Frankfurter Rundschau, 25.1.2000

Menschenrechte: Europäischer Gerichtshof wird mit Klagen überhäuft

sa STRASSBURG, 24. Januar. Die Zahl der Bürger, die beim Europäischen Gerichtshof für Menschenrechte Klage einreichen, steigt weiter dramatisch an. Luzius Wildhaber, Präsident der obersten juristischen Instanz, sagte am Montag in Straßburg bei der Vorstellung der Jahresbilanz 1999, die vom Gericht zugelassenen 8400 Eingaben stellten einen neuen Rekord dar. Damit setzte sich der Trend eines seit 1993 zu beobachtenden Anstiegs fort. 1998 waren 6000 Klagen registriert worden. Wie der Schweizer Wildhaber erläuterte, lag 1999 erstmals Russland mit 972 zugelassenen Beschwerden an der Spitze. Viele Klagen machten Angriffe auf die Meinungs- oder Religionsfreiheit geltend. Nach Russland folgt laut Statistik des Europarats Italien mit 881 registrierten Eingaben. Italien lag vor allem wegen unzulässig langer Prozesse traditionell unter den beklagten Staaten vorn. Dahinter rangieren Frankreich (868 zugelassene Beschwerden), Polen (691), die Türkei (655) und Deutschland (534).

• ARBEITSAUFTRAG 1:
Welcher Staat folgt laut der Zeitungsmeldung über die Klagen beim Europäischen Gerichtshof für Menschenrechte auf Russland, und mit wie vielen registrierten Eingaben?
• ARBEITSAUFTRAG 2:
Führe die Zeitungsmeldung über die Klagen beim Europäischen Gerichtshof für Menschenrechte im Anschluss an ihren letzten Satz fort.

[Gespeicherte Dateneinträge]

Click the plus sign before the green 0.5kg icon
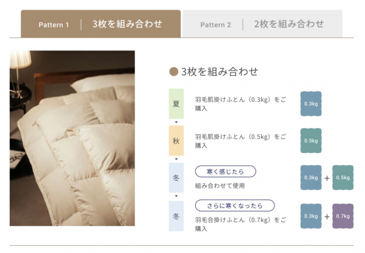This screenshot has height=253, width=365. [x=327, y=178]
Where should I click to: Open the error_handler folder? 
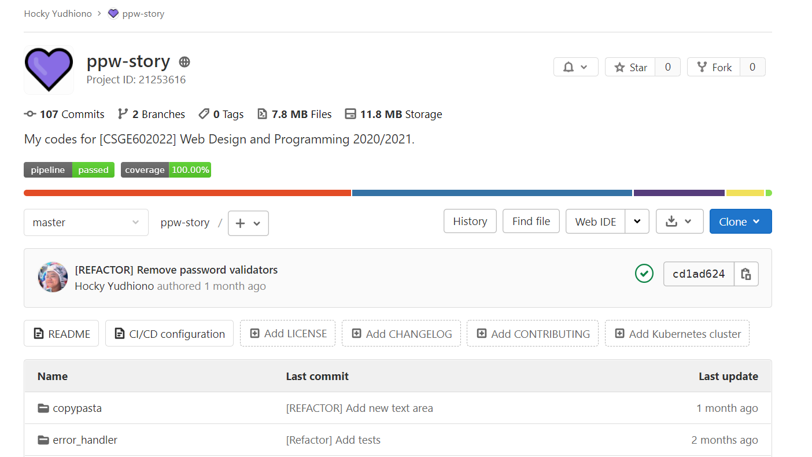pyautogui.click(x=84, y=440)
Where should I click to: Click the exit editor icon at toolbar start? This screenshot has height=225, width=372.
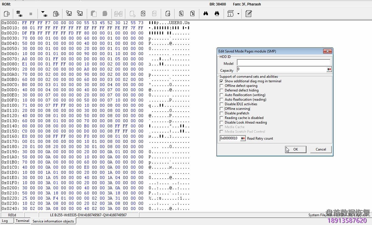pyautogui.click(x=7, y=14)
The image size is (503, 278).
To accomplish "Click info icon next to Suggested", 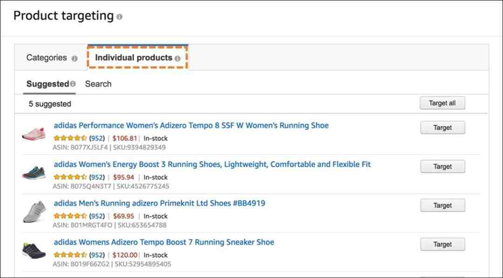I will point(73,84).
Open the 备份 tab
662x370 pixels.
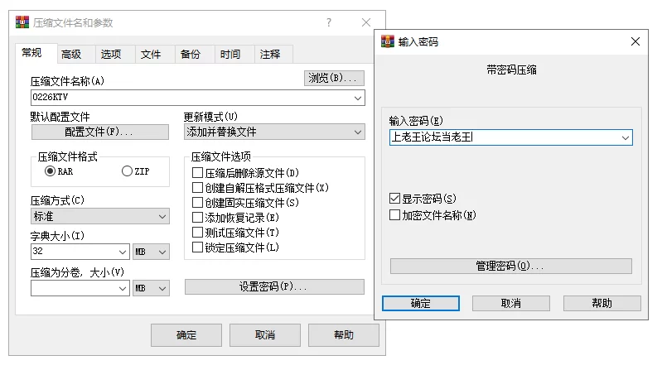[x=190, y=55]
---
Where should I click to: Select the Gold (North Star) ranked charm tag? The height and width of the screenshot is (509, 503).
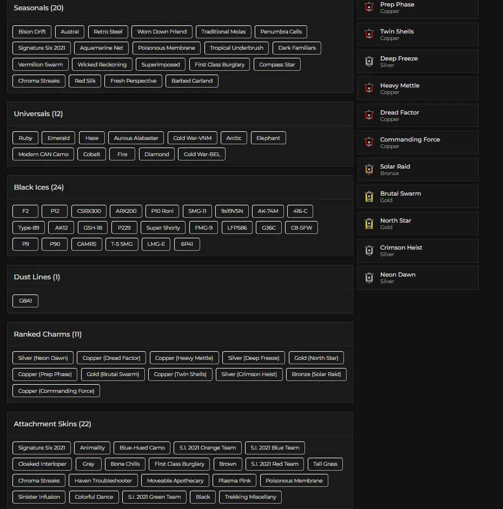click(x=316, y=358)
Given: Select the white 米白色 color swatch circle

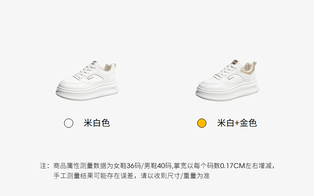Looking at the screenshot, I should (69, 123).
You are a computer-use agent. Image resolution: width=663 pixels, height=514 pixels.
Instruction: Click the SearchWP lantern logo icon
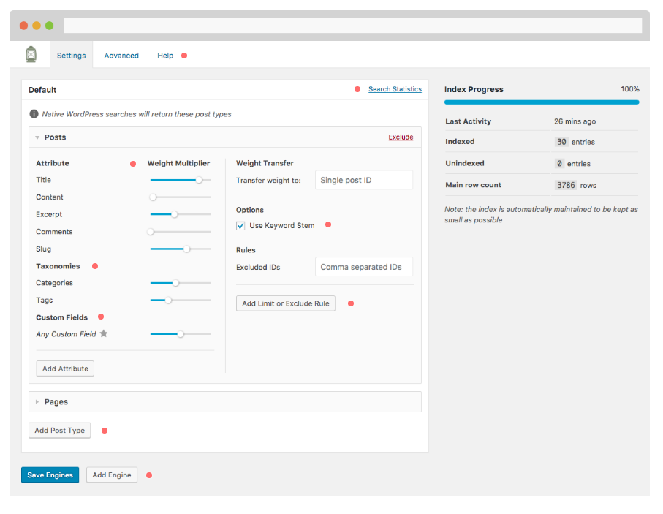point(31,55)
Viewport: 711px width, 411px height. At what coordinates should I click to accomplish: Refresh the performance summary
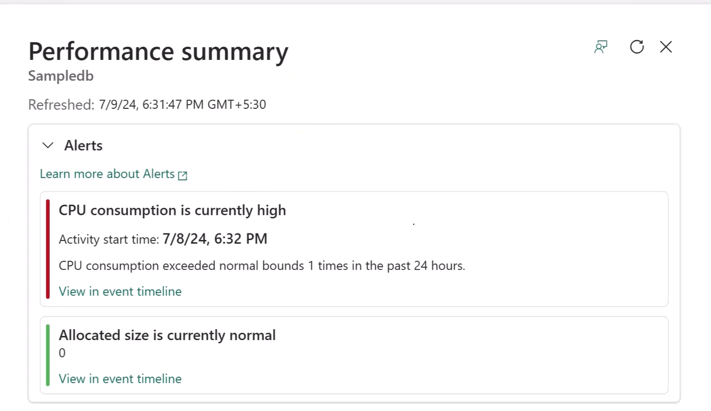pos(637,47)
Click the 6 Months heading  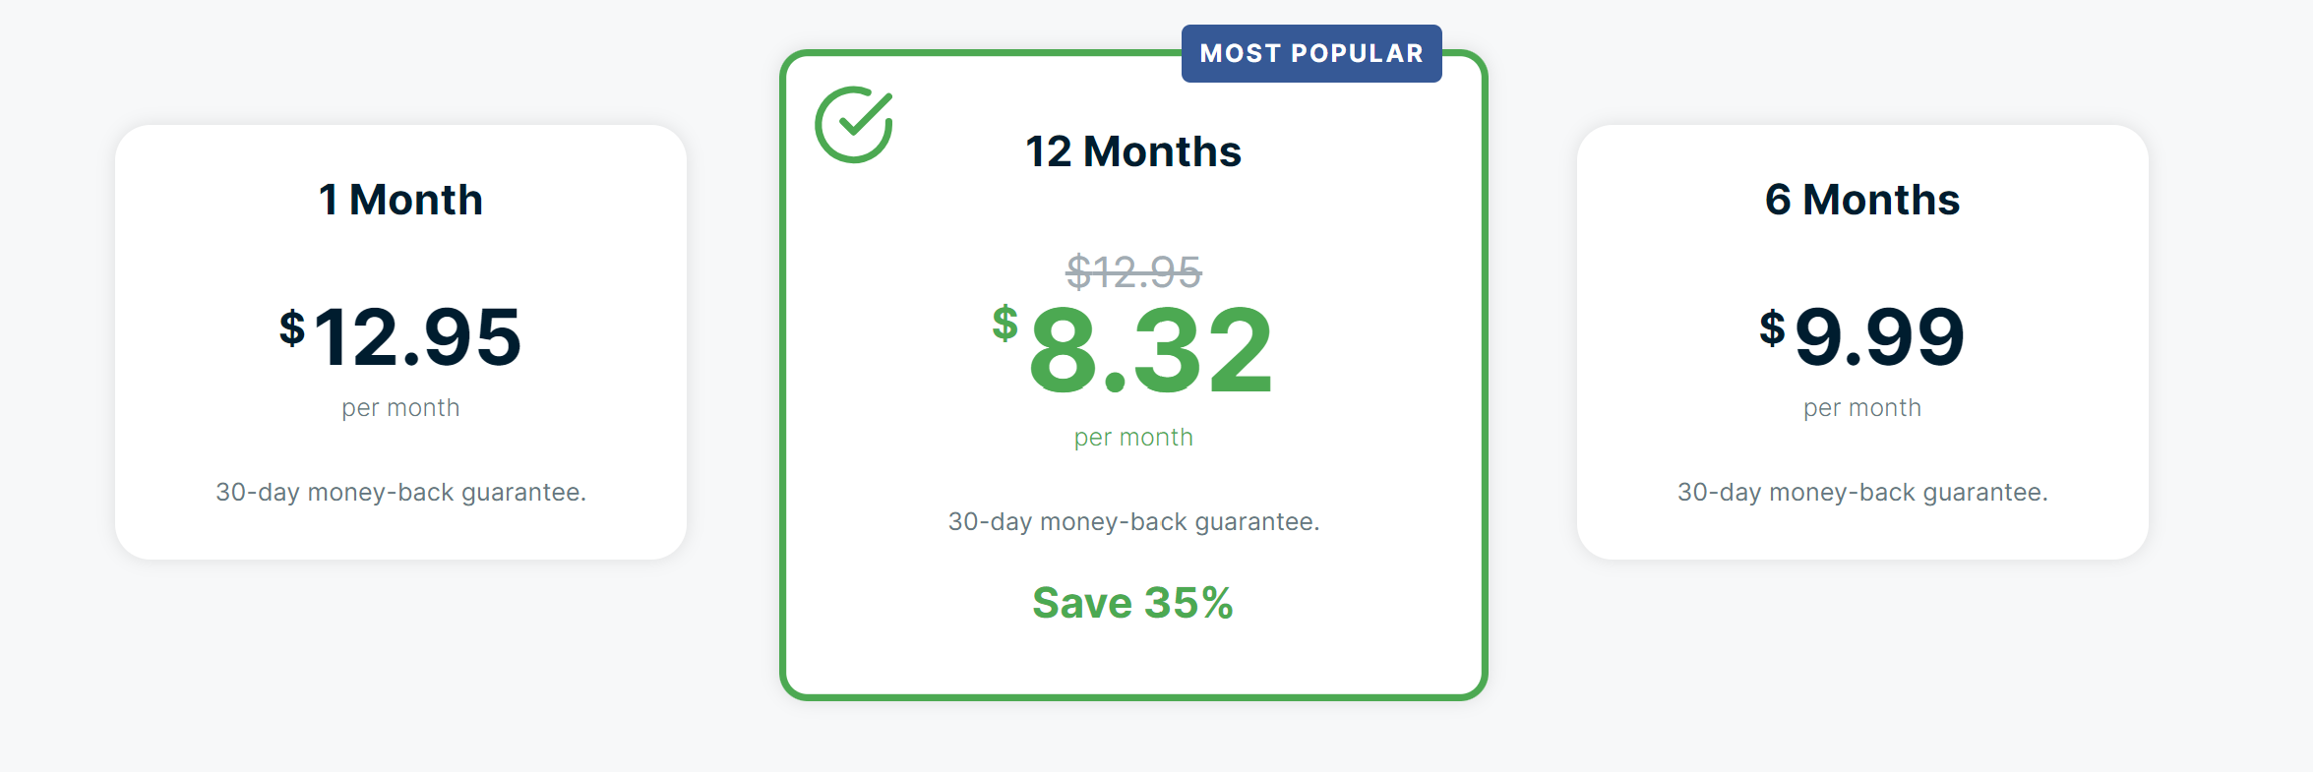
* * *
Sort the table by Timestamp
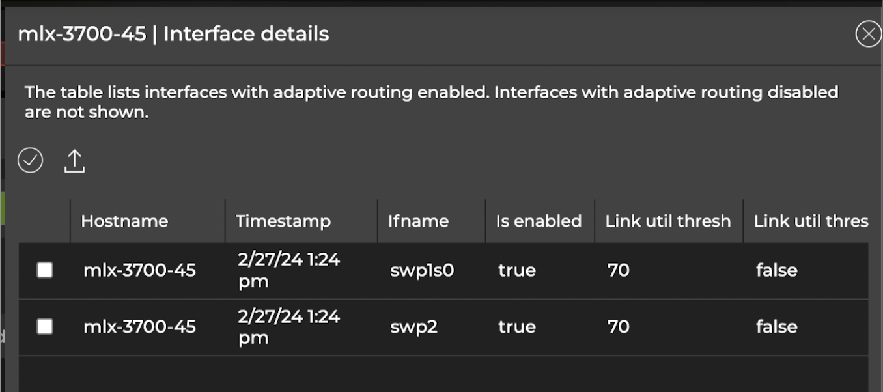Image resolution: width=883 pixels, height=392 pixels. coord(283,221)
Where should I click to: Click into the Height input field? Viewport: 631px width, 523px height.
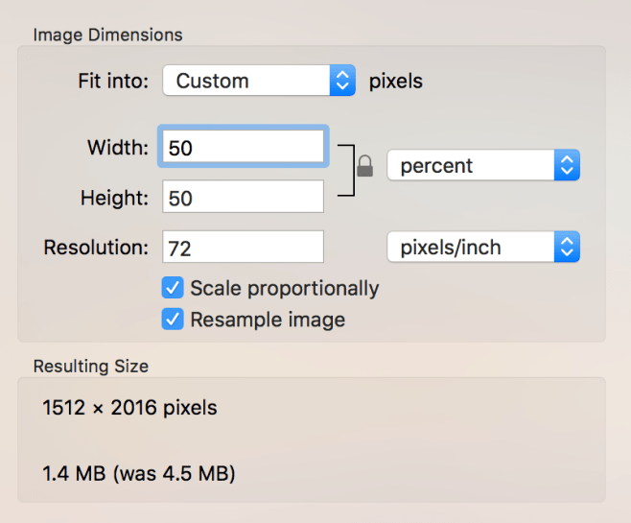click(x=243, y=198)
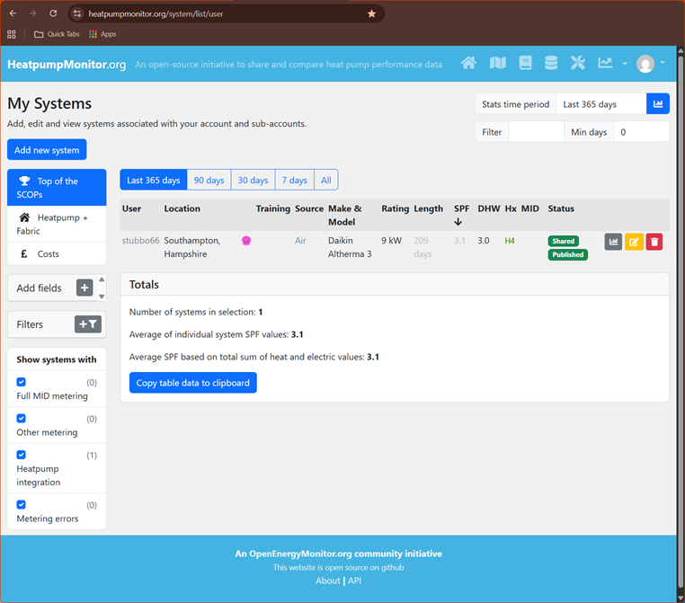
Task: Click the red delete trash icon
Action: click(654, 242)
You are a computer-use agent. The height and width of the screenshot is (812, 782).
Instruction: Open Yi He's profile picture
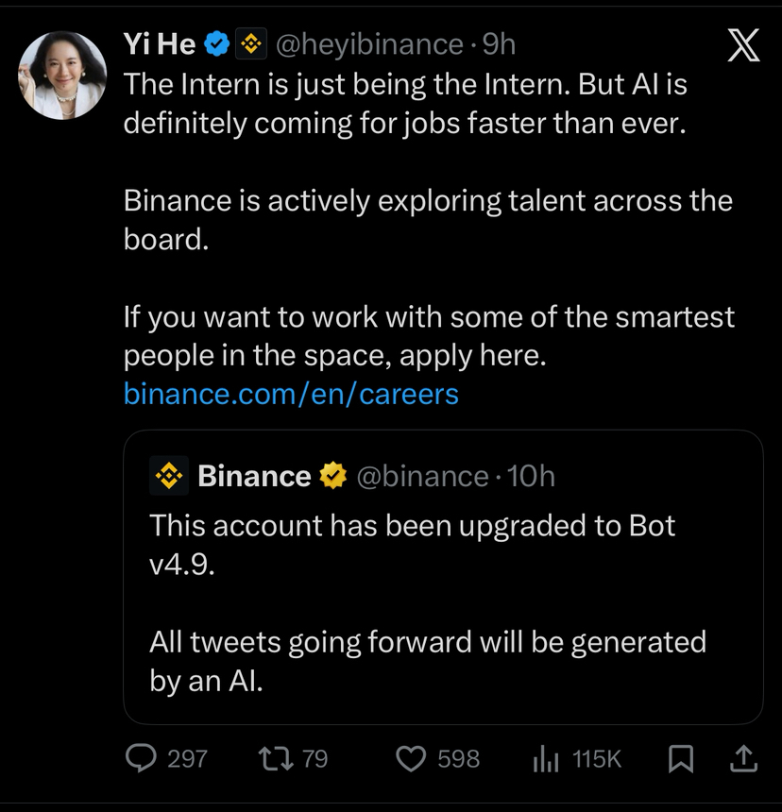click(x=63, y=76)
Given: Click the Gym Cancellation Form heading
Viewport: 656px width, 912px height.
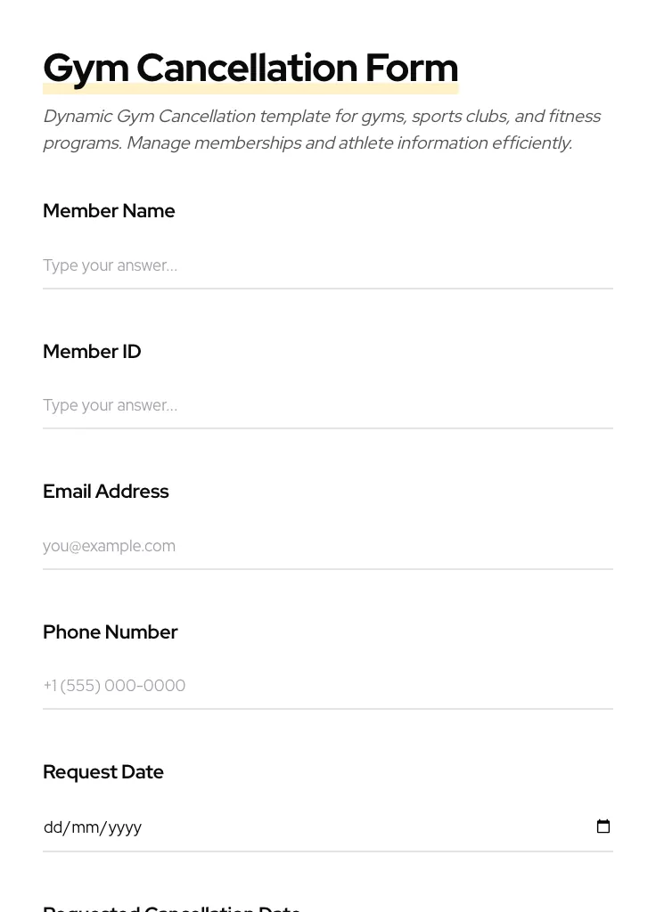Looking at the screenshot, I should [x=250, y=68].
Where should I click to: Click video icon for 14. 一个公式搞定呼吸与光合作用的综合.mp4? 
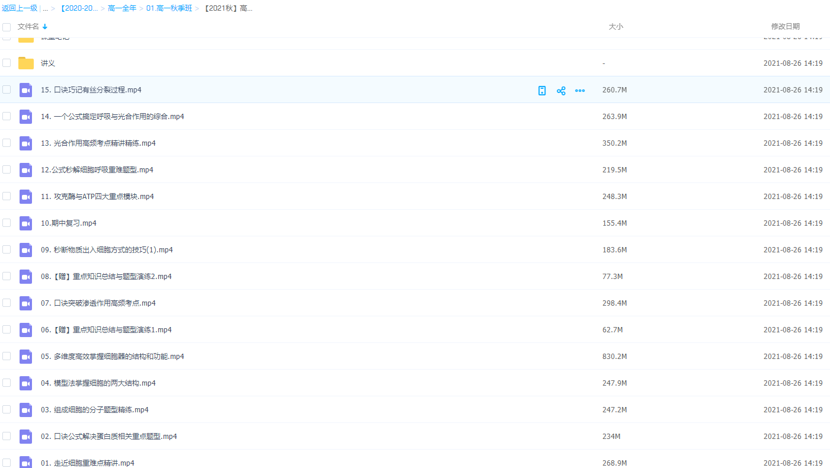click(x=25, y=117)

• SCHRIFTLICHE ANTWORT 1:
Italien mit 881 registrierten Eingaben.

• SCHRIFTLICHE ANTWORT 2:
Der Gerichtshof stellte 1999 bei 120 letztinstanzlichen Urteilen eine Menschenrechtsverletzung in einem der Europarats-Staaten fest. 44 Mal wurde Italien verurteilt, es folgen die Türkei mit 18 Sanktionen, Frankreich (16), Großbritannien (zwölf) und Portugal (acht); gegen Deutschland erging vergangenes Jahr keine Verurteilung.